Department of Genetics, Heersink School of Medicine, University of Alabama at Birmingham, Birmingham, AL, 35294, USA.
Informatics Institute, Heersink School of Medicine, University of Alabama at Birmingham, Birmingham, AL, 35294, USA.
Genome Biol. 2021 Nov 14;22(1):312. doi: 10.1186/s13059-021-02527-4.

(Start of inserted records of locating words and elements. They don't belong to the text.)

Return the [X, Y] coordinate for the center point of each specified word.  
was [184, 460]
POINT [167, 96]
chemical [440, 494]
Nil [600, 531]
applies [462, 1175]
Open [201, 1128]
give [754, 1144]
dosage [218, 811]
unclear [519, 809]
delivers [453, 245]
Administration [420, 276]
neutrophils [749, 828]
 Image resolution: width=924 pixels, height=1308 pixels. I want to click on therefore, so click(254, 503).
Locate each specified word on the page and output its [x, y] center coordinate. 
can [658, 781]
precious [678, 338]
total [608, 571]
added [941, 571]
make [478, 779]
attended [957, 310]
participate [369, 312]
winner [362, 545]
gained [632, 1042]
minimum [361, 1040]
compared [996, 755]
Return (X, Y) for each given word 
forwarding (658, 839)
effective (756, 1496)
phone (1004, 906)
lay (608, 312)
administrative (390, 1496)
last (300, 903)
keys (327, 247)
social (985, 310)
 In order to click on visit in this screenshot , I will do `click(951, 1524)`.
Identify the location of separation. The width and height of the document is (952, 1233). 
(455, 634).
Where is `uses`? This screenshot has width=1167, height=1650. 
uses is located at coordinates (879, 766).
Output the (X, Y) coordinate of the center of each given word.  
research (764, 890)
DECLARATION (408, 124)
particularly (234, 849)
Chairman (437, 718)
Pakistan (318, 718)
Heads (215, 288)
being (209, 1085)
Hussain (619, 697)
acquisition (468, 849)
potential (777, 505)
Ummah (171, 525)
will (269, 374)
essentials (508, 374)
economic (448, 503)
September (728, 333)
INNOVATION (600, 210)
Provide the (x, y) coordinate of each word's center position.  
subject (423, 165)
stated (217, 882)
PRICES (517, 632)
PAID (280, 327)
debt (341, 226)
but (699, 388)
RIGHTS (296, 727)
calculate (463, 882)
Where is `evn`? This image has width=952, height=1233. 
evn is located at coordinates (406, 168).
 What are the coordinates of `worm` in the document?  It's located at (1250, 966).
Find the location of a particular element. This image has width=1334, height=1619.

Long-read de novo genome assembly continues to advance rapidly. However, there is a lack of effective tools to accurately evaluate the assembly results, especially for structural errors. We present Inspector, a reference-free long-read de novo assembly evaluator which faithfully reports types of errors and their precise locations. Notably, Inspector can correct the assembly errors based on consensus sequences derived from raw reads covering erroneous regions. Based on in silico and long-read assembly results from multiple long-read data and assemblers, we demonstrate that in addition to providing generic metrics, Inspector can accurately identify both large-scale and small-scale assembly errors.
长读长片段从头基因组组装技术持续快速发展。然而,目前缺乏有效的工具来准确评估组装结果,特别是结构错误。我们提出了 Inspector,这是一种无参考的长读长片段从头基因组组装评估工具,可以准确报告错误类型及其精确位置。值得注意的是,Inspector 可以基于覆盖错误区域的原始读取的共识序列来纠正组装错误。基于多个长读数据和组装器的计算机模拟和长读组装结果,我们证明除了提供通用指标外,Inspector 还可以准确识别大规模和小规模的组装错误。